To initiate discussions on disability and sexuality, BRAC James P Grant School of Public Health, BRAC University, conducted a scoping study that brought out photo-narratives of disabled individuals between the ages of 20 and 40, about their perceptions of desire, intimacy, love and romance. By taking pictures and sharing narratives, disabled individuals expressed stories of expectations, hurt, excitement and joy when it came to matters of sexuality. Disabilities such as a spinal cord injury, cerebral palsy, post-polio syndrome, clubfoot and amputation informed the narratives. Their stories speak of a range of diverse embodiments and views.
For instance, 23-year-old Hosna has a spinal cord injury, but she has extra-sensitive erogenous zones in her upper body and thinks she does not need sexual intercourse to be pleased. Or 40-year-old Romel, who masturbated with his feet in his adolescence, because he was born without arms. Or 40-year-old Ayesha with post-polio syndrome, who thinks that men in general need to understand more about sexual intimacy and believes that a disabled woman should never go the extra mile to please a man.
These specific narratives of negations and agency are not meant to be representative of the larger disabled demography. It was about looking at these specific lived realities, understanding that disabled individuals are sexual beings, and highlighting the importance of talking about something that is never spoken of. The narratives are also about how aspects of disability, body, sexuality can be multifaceted. The photographs give glimpses of the realities of the participants that humanise, and make their stories visible for further dialogue and advocacy work on disability and sexuality.

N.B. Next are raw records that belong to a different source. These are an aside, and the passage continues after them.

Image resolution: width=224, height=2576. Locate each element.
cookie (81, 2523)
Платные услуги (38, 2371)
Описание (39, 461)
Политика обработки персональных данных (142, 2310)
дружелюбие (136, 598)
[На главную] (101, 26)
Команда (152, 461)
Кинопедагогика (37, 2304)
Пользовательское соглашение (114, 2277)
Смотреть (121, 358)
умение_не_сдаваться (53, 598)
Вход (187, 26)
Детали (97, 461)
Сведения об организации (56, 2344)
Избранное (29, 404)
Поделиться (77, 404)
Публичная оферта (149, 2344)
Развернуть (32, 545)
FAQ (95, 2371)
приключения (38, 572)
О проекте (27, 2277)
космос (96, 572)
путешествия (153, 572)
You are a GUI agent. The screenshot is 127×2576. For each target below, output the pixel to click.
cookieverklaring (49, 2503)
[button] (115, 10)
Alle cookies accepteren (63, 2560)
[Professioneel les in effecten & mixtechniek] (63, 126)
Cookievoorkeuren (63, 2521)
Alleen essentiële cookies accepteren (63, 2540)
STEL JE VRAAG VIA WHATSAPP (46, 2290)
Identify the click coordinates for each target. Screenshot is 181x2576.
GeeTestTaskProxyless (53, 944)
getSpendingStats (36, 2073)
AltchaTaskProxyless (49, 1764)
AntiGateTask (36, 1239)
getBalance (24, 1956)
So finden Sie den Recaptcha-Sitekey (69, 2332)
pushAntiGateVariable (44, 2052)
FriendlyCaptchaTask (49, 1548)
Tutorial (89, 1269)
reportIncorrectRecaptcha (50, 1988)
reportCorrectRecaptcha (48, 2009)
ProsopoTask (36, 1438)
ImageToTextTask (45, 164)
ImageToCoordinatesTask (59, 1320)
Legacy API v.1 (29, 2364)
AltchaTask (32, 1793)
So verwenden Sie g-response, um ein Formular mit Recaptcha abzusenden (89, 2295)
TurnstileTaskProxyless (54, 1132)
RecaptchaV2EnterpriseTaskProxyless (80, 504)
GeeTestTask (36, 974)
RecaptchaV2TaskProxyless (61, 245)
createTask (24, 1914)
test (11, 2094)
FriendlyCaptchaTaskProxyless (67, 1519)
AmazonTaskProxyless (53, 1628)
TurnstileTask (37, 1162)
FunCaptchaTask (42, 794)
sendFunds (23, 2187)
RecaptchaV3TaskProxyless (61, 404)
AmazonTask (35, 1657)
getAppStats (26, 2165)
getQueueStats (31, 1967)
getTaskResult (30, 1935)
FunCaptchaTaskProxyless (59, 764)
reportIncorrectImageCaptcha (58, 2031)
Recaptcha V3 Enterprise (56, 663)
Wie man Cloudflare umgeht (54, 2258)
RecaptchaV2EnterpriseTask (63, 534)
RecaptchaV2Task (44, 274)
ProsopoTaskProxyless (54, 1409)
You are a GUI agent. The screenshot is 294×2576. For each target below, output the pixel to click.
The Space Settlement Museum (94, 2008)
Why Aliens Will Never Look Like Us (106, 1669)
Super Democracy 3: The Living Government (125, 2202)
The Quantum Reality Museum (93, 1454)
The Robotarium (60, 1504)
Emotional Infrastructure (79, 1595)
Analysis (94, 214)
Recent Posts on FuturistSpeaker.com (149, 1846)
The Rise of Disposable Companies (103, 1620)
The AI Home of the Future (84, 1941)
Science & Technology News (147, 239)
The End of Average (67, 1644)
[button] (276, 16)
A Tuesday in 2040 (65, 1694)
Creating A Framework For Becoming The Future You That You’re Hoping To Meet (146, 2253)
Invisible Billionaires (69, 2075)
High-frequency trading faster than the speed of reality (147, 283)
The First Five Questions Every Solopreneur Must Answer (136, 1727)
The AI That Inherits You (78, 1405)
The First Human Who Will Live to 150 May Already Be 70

Disability cannot be understood in just a monolithic way as there are different kinds of disabilities: visible, invisible, learning and intellectual, and experiences of disability and sexuality vary and are diverse. Disability rights activist Malini Chib aptly points out: “The point is not whether we get sex or not. The point is that we are prevented from even thinking or talking about it. It's like we suddenly become untouchables and despicable creatures just because we think, talk and demand sexual intimacy.”
Thinking of one's sexuality, and sexual health, is central to ensuring one's wellbeing—both emotional and physical. Knowing about SRHR and experiencing sexual agency is of paramount importance when it comes to ensuring rights of disabled people so that they can make informed choices and better decisions about their body and sexuality. Instead of pitying the disabled, we should see how their lived realities have the potential to transform normative perceptions around gender, sex, sexuality and body, by talking about sexuality in ways that are validating.
The scoping study project was conducted by researchers Saad Adnan Khan and Farhana Alam at BRAC James P Grant school of Public Health, BRAC University in partnership with Niketan. The photographs are from the project.